Another important factor that TME would have to pay specific attention to is the socioeconomic factors prevalent in Europe currently. A combination of extensive market research and the flawless creation of a new Toyota brand would take it beyond its ambition of achieving 5% growth in market share.
Situation Analysis
Toyota had first started exporting to Europe in the early 1960's beginning with countries like Malta, Cyprus and Denmark. The European market was protected and import restrictions were imposed as early as 1975. The situation had no t changed much over the years. In 1993 the EU limited imports of Japanese vehicles and also imposed a 10% duty on all imported vehicles. These restrictions on imports would be removed in 1999 which would pave the way for unrealized potential within the European market for Toyota. In order to capitalize upon this opportunity, Toyota must establish and analyze its current business position.

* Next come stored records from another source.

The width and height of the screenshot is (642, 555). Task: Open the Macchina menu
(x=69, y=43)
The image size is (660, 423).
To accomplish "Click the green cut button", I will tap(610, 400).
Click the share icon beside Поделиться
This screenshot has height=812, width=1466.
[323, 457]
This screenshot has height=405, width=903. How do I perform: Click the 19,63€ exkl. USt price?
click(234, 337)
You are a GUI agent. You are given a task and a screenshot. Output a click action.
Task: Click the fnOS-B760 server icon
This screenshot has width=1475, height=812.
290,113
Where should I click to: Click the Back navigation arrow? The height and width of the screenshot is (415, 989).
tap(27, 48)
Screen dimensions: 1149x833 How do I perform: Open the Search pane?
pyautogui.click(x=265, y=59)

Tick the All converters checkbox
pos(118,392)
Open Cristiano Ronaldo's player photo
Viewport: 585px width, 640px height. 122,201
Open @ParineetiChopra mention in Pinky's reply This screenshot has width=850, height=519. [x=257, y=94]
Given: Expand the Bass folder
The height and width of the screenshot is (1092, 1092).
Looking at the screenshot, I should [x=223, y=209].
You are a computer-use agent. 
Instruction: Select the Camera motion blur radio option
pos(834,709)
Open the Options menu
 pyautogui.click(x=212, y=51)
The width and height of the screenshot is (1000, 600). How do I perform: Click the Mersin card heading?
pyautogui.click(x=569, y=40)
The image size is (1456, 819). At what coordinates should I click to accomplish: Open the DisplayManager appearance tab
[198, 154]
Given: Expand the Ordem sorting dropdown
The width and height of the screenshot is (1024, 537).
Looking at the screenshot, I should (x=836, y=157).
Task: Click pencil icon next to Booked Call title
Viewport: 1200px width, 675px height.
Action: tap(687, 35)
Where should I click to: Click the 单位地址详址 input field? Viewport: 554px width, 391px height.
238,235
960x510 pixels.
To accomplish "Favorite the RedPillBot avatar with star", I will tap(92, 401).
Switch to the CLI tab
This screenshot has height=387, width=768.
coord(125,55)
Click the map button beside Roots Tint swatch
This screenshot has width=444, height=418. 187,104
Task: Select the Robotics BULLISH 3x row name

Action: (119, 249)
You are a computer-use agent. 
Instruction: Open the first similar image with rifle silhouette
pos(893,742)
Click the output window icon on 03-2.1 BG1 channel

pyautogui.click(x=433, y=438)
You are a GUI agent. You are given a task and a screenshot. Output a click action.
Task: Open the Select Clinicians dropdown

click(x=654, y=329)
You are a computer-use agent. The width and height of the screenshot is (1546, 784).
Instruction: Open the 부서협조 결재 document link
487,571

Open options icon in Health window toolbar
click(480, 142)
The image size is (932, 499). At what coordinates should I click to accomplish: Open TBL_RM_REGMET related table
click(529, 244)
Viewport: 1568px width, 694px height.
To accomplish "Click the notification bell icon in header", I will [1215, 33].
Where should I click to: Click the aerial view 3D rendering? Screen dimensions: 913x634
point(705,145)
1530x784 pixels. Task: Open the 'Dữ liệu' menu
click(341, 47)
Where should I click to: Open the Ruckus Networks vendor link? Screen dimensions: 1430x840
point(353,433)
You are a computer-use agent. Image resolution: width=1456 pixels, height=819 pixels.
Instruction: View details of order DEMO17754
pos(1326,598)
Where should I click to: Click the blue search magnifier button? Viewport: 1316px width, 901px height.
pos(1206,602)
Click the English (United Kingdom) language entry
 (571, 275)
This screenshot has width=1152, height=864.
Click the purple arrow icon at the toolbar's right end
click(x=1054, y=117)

External analysis:'Business organisations differ in many ways, but they also have a common feature for example transformation of inputs into outputs. This transformation process takes place against a background of external influences which affect the firm and its activities. They are complex, volatile and interactive, but cannot be ignored in any meaningful analysis.' (Business in its environment page 3)A combination of strategic models and frameworks will ...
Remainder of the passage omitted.